Como en la vida que conocemos, aislada de la ficción, las conversaciones verdaderas tienen lugar en la cama y en los trenes. Los confesionarios están en los vagones y sobre somieres, entre humo y sábanas. La experiencia de amor lleva a la abstracción, así lo creen los personajes bergmanianos y así se nos muestra en la vida y sus consecuencias. ¿Somos reales cuando amamos? La conciencia se turba, no somos nosotros cuando caemos en las garras de Amor. Nos adentramos en un mundo de magia negra y vudú, como el que retrataría Tourneur en su Yo anduve con un zombie (1943). Servimos de marioneta de Eros, cruel y despiadado disfrazado de inocente.
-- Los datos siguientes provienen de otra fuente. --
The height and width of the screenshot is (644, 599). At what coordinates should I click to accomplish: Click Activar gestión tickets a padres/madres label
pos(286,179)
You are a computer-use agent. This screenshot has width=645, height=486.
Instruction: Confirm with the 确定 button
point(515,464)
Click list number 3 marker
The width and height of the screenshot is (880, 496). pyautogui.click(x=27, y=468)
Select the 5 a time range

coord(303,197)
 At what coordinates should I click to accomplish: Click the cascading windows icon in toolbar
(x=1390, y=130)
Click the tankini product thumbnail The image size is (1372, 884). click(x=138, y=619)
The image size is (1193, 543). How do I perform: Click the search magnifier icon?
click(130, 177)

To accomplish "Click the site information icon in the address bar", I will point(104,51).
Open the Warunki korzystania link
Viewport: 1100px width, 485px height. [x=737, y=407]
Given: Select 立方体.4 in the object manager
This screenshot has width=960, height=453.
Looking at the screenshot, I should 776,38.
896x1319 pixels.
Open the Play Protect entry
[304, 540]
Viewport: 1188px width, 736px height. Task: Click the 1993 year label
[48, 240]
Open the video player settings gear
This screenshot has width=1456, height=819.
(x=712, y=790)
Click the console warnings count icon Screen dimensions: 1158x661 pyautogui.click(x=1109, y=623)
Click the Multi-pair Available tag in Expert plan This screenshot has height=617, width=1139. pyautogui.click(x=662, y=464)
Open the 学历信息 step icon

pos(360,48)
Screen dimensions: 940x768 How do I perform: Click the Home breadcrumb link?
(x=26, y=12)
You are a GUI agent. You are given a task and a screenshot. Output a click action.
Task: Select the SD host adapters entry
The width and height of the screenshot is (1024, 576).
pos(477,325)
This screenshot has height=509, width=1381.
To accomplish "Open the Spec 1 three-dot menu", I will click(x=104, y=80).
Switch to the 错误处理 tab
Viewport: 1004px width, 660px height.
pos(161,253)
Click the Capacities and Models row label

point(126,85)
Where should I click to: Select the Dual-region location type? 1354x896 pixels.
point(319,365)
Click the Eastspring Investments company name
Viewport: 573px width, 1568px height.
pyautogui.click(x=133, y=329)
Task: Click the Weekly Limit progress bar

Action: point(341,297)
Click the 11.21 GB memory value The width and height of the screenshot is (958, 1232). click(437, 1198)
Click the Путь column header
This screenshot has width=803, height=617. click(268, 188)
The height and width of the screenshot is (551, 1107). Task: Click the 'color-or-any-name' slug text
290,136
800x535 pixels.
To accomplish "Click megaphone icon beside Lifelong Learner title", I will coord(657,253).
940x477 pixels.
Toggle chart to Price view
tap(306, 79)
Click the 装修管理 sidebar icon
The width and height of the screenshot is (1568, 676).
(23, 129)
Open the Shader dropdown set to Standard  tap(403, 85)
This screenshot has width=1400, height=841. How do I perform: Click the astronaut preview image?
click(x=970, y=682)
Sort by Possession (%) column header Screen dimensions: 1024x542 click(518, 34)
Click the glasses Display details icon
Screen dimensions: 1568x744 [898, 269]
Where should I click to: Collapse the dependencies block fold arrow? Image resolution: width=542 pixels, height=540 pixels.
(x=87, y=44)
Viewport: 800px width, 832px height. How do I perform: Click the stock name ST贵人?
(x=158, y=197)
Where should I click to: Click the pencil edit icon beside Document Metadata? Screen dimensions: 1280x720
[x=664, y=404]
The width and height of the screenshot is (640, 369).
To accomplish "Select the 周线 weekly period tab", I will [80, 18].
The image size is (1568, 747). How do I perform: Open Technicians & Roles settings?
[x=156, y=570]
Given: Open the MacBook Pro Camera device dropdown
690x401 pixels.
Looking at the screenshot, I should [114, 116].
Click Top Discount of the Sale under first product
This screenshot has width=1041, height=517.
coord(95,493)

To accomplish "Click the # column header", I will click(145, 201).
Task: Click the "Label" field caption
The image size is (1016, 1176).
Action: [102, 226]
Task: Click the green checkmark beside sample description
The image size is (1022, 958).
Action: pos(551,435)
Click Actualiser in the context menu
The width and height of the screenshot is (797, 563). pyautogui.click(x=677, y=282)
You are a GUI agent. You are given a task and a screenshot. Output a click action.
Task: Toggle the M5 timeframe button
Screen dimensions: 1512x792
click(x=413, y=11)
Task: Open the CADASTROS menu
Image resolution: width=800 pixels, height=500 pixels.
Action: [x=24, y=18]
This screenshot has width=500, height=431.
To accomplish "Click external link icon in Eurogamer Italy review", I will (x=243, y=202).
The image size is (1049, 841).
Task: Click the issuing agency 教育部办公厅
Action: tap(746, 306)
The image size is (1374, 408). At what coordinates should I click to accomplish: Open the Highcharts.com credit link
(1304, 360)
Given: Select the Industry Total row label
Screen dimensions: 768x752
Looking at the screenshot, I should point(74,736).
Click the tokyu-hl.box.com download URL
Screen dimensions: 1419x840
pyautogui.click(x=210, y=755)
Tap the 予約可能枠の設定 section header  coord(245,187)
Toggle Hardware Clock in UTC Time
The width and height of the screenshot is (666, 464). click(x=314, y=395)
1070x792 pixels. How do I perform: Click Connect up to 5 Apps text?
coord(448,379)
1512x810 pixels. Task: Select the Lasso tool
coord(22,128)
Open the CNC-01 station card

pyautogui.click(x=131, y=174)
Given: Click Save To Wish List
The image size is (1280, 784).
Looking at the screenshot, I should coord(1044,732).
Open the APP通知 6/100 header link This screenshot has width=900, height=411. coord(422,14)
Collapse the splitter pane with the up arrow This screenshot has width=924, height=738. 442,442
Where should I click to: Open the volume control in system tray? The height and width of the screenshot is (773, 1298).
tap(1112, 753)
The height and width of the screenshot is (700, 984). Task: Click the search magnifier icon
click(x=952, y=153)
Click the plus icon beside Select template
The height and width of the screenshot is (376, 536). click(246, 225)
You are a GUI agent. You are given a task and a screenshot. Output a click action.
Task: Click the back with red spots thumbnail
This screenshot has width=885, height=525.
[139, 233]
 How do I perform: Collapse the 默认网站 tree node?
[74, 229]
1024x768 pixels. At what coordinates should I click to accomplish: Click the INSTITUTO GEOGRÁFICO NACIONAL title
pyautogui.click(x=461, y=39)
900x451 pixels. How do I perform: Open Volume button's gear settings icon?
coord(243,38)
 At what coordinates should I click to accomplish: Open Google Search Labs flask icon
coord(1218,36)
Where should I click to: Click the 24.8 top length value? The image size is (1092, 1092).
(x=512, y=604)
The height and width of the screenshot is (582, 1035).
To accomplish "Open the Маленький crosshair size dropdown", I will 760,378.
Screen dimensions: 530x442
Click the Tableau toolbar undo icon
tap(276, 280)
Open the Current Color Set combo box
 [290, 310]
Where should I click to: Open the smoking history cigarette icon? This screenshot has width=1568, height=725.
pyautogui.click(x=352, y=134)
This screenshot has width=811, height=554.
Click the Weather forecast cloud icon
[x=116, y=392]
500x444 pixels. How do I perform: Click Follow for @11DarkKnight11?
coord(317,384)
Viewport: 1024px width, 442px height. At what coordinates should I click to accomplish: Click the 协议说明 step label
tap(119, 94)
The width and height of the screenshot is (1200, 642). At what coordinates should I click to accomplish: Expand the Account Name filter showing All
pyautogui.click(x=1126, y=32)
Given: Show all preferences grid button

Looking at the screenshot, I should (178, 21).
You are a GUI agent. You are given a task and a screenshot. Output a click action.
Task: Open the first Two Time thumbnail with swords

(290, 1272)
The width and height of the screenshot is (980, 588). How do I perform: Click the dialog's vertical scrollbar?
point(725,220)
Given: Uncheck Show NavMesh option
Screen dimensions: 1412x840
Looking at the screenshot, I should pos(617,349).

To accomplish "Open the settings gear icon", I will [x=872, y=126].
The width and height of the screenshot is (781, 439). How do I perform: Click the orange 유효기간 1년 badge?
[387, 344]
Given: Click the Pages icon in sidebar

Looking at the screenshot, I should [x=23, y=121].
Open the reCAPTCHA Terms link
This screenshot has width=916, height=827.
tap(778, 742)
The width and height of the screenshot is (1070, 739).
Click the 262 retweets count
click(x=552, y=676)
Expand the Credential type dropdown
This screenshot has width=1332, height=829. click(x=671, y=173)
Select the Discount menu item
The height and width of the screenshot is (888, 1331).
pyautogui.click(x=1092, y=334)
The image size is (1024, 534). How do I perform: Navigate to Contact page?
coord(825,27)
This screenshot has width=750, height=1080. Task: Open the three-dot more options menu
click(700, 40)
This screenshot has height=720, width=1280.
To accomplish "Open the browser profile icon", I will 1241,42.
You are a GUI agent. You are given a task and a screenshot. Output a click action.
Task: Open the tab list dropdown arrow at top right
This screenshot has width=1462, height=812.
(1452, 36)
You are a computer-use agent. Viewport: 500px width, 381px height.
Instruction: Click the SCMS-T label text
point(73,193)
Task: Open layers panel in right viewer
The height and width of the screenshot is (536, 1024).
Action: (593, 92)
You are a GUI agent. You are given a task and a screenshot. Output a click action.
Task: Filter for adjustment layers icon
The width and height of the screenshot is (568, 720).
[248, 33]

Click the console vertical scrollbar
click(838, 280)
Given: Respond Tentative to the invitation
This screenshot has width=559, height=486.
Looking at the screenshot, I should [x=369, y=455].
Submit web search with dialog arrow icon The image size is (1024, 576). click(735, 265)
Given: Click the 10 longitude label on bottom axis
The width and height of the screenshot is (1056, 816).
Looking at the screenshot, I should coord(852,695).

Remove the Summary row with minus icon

Amor habla por nuestra boca y acusa a todos los receptores de la emoción. Se pregunta por qué las flores se marchitan tan rápido e imputa al amante de haberle hecho perder la lujuria por la vida. Estoy segura de que los personajes de Bergman, al igual que el propio cineasta, vivían en perpetuo domingo.
Considero a Tsai Ming-liang un perfecto maestro del aislamiento y el desabrigo. La excusa de una sequía que asola Taiwán le sirve para presentar un individualismo exacerbado que se imbuye en todo. La música y la sandía ocupan el vacío que deja la ausencia de agua; la imposibilidad de saciarse lleva a las distracciones, las cuales se hacen necesarias para que los personajes puedan seguir adelante. La frustración se contagia a todos los aspectos de la vida, mi predilecta es (siempre) la sexual. El cineasta retrata a la perfección lo sexual como única y fútil vía de escape de sus personajes. Un amago erótico se intuye en cada secuencia y acaba por explotarse plenamente en las escenas puramente sexuales. La frialdad que las rodea transmite impotencia: nunca podremos escapar a la sed. Como animales insaciables, nos encontramos sumidos en la incomunicación, aferrados a placeres estúpidos.
Recuerdo más versos de Szymborska, leídos con quemazón en los ojos y un peso en el pecho, de su Estación: La ausencia de mi persona / sigue a la multitud hacia la salida. / Deprisa / entre tanta prisa / varias mujeres ocupan mi vacío. / Un desconocido mío / da la bienvenida a una de ellas, / ella le reconoce / de inmediato.
El pensamiento expuesto anteriormente en torno al pasado que siempre distancia me remite directamente a un fotograma de Thirst (Park Chan-wook, 2009). El pasado quizá tenga siempre la forma de un niño muerto que pesa mucho. Retrato del incesto y el vampirismo como desviaciones de una fe ausente. Me evado y pienso ahora en escribir en otros sitios y decir otras palabras, no escribiría igual desde esa cama; quiero saber cómo escribiría desde el banco de una iglesia.
El cura que habita los dos extremos de la moral y de esta nuestra vida terrenal es el guía perfecto en la Odisea que nos presenta Chan-wook. La sed de sangre nos guía, además de la sed de certezas y el ansia de placer. Un sacerdote vampiro puede resultar un caso muy lejano, pero está más cerca de la realidad de cada uno de lo que podríamos pensar. En conflicto permanente con sus creencias religiosas, que limitan su deseo y aumentan su frustración, se ve metido en una cama ajena con una chica, un muerto y una necesidad exagerada de deleite.
¡Tócame la pierna, Padre!
Por favor, ¡reza por mí, Padre!
La religión conlleva la Sed y la Duda. Este domingo tengo la boca más seca que de costumbre, buscaré refresco en alguna cinta; alguno de estos cineastas podría ser mi copero.
Escribiría otras cosas si estuviera saciada.